▽
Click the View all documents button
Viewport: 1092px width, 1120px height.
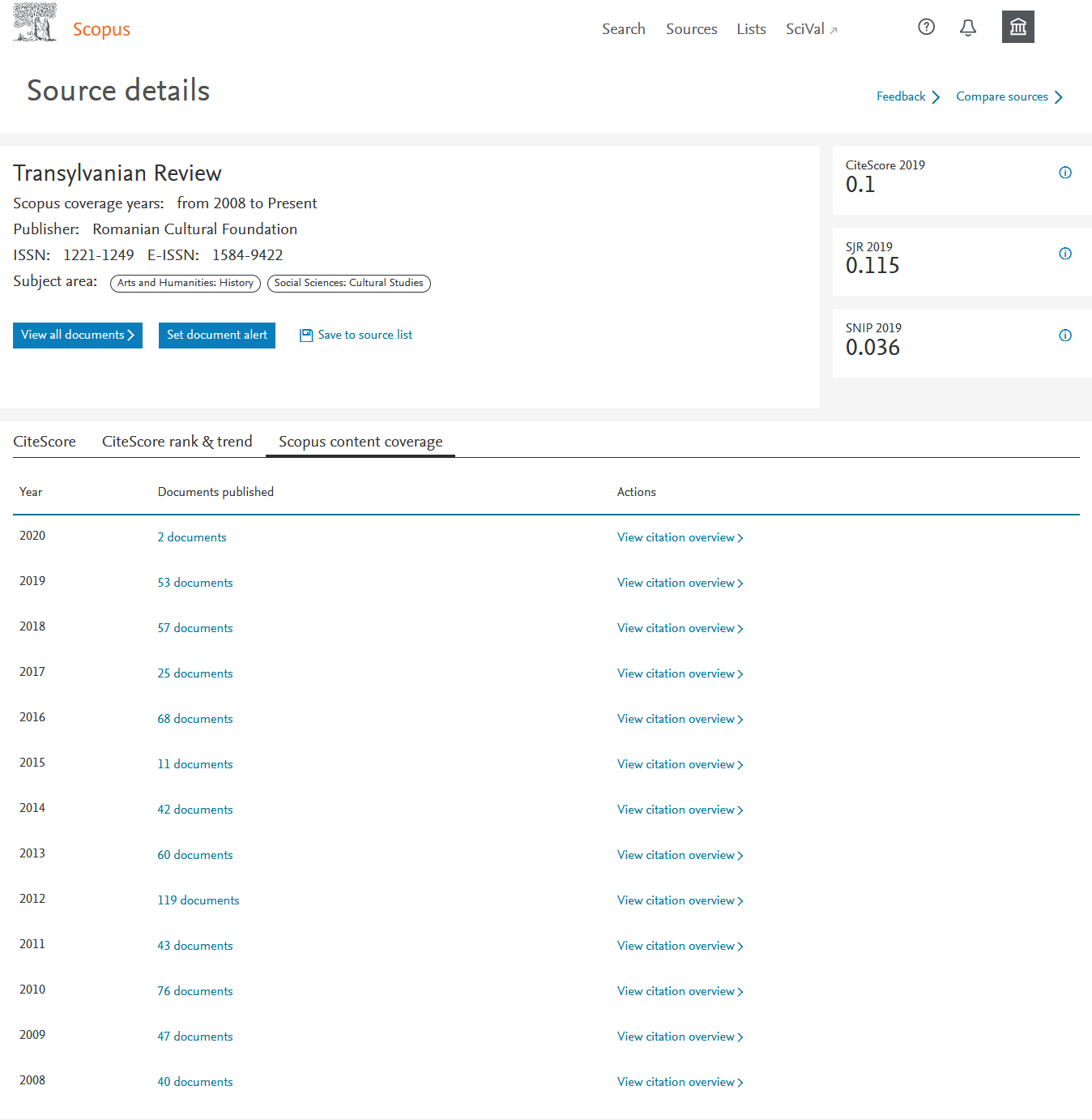point(78,336)
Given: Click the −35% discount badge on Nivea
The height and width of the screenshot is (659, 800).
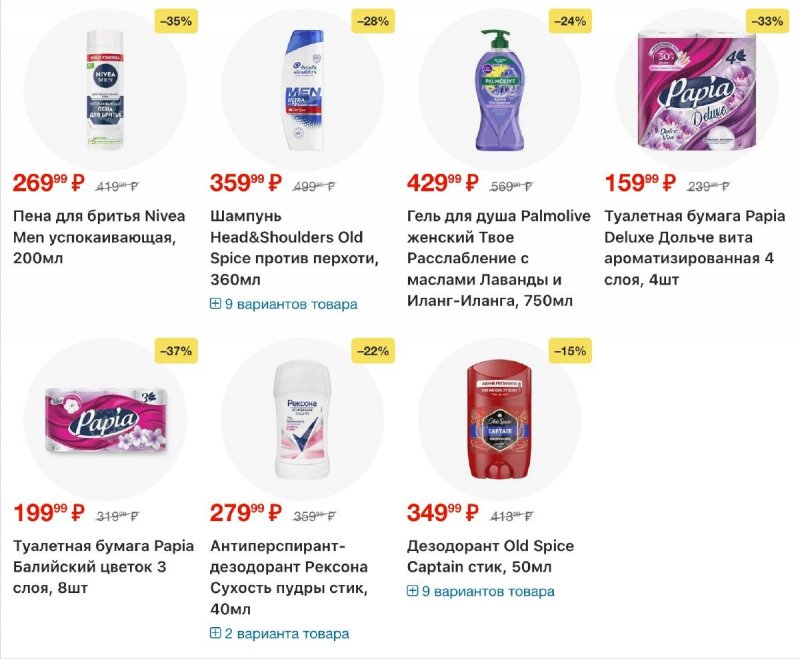Looking at the screenshot, I should tap(175, 20).
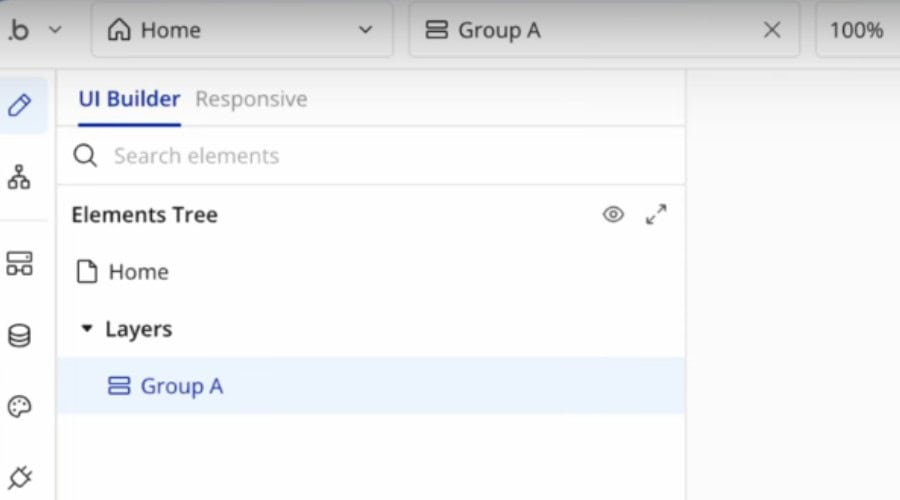
Task: Focus the Search elements input field
Action: 371,156
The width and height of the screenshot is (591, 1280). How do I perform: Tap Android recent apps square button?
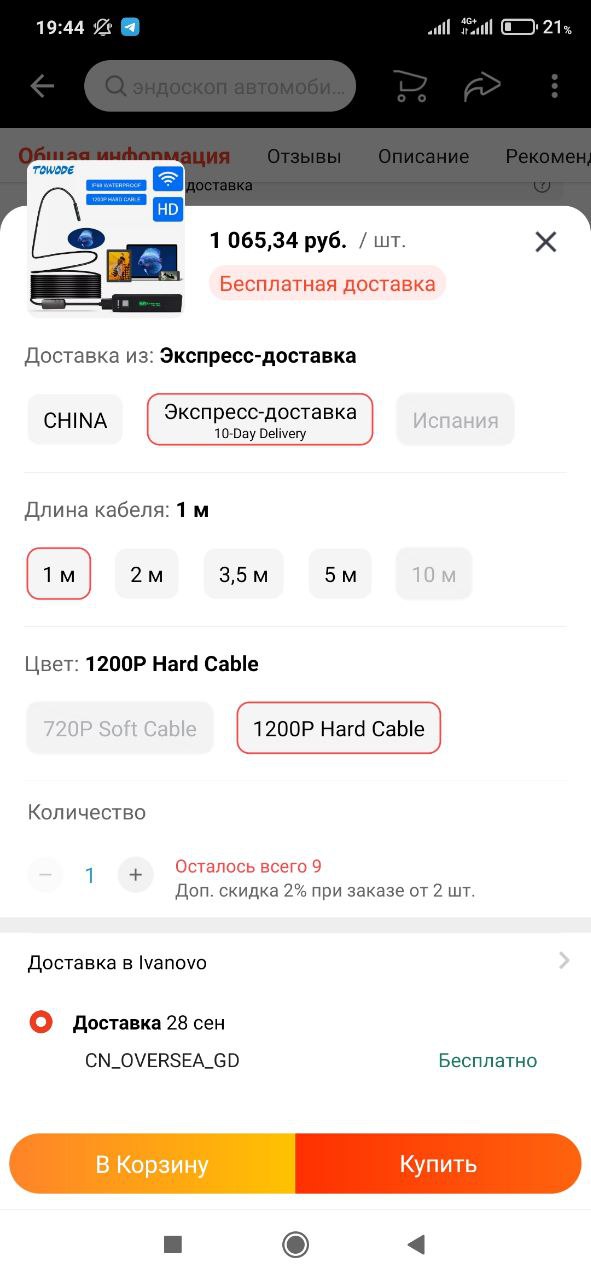[173, 1244]
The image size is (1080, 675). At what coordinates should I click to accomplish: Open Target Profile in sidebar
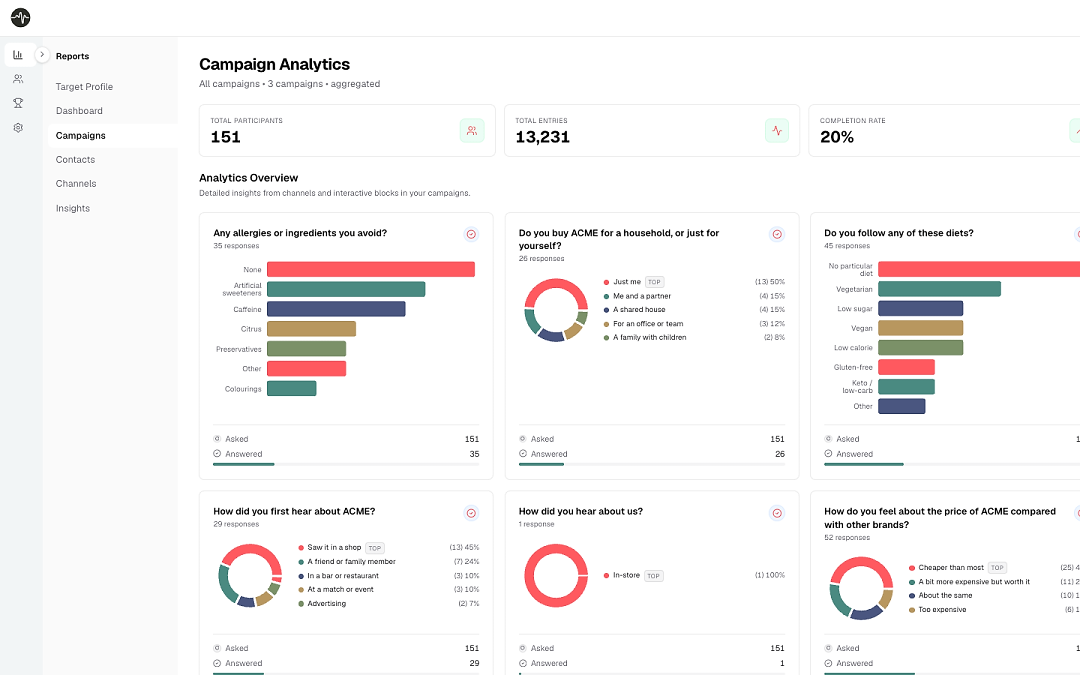point(84,87)
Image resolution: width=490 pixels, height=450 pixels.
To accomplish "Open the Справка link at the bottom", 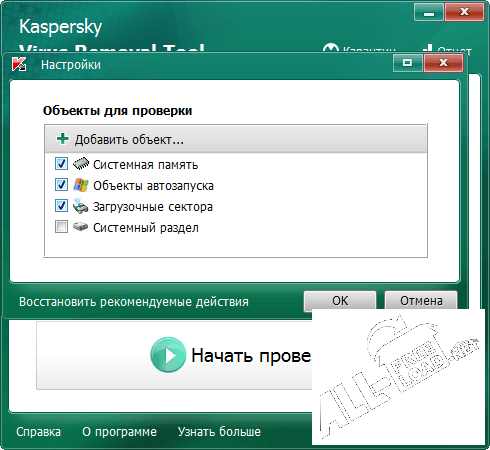I will (x=39, y=432).
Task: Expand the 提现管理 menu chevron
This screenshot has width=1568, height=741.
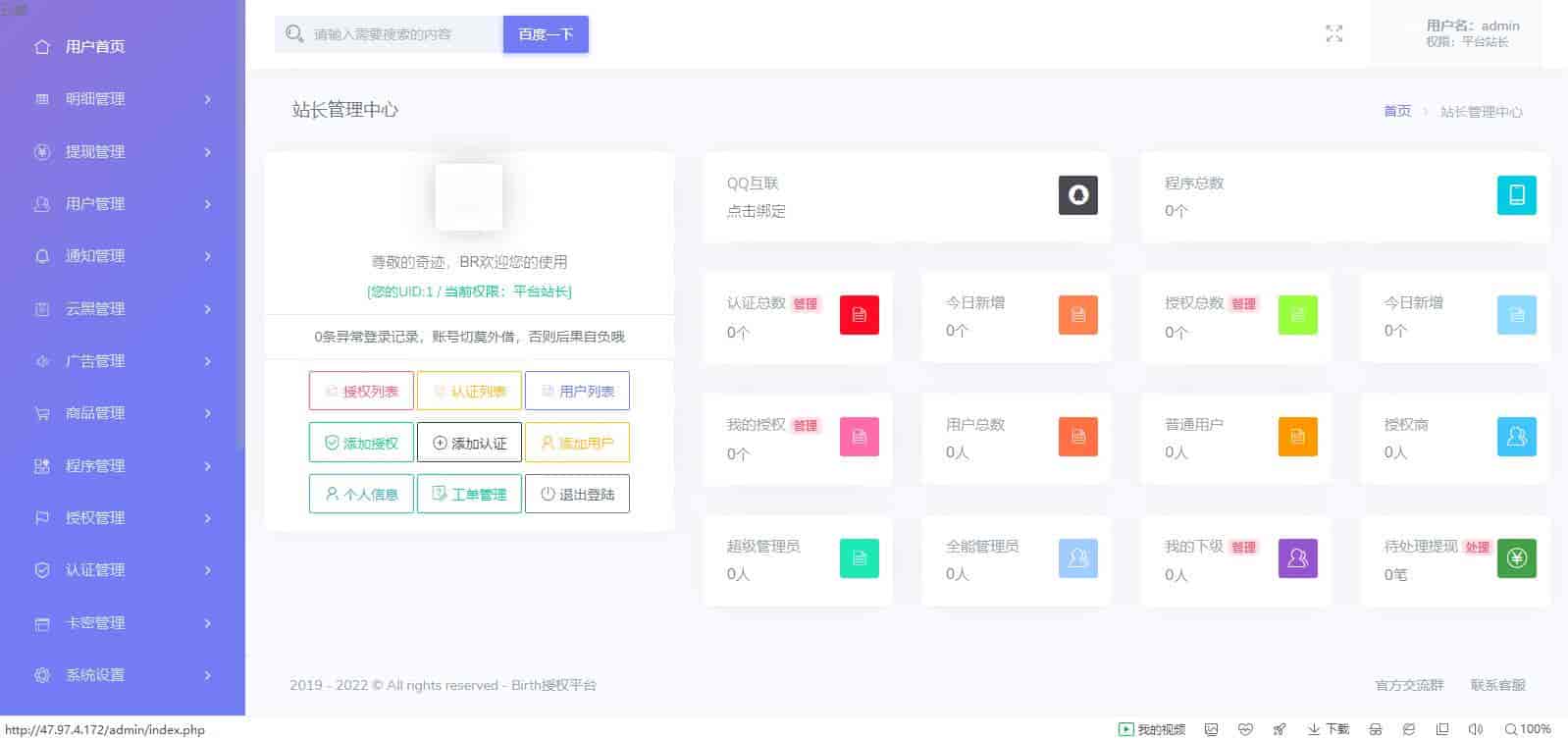Action: point(207,152)
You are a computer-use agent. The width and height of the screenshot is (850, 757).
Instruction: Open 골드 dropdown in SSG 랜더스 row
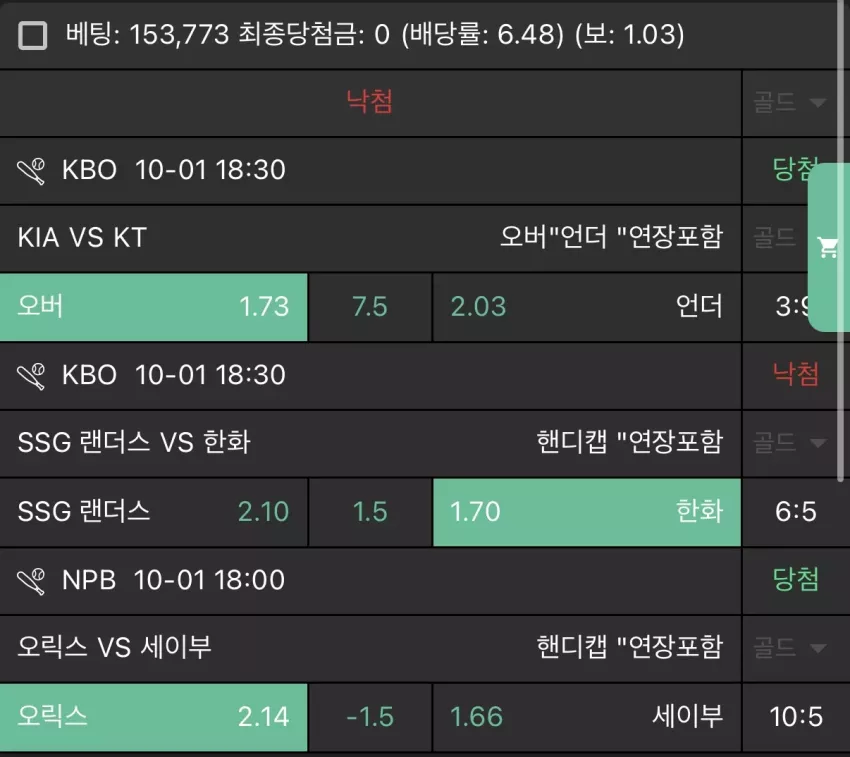[x=790, y=443]
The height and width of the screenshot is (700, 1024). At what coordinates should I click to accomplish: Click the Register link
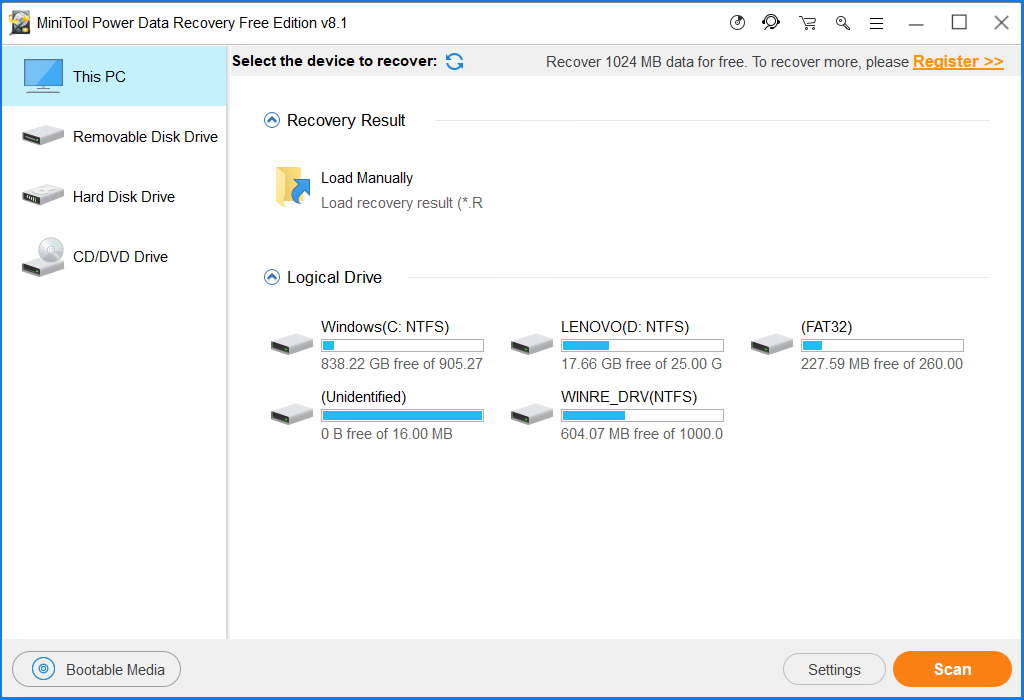957,62
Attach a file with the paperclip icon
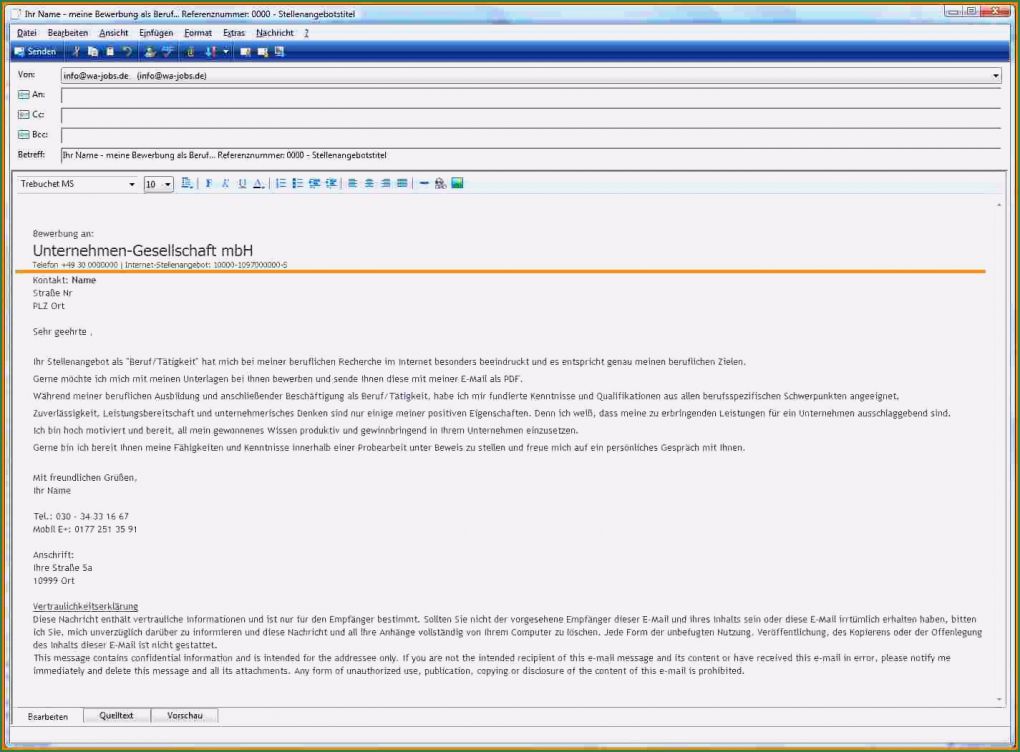 pos(190,51)
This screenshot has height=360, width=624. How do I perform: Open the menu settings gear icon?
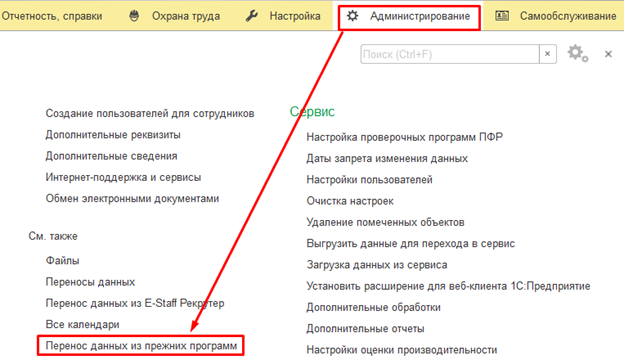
△
● **Assignment**: How many of the lines above contain the word "menu"? Give the number alone.

● **Solution for this task**: 2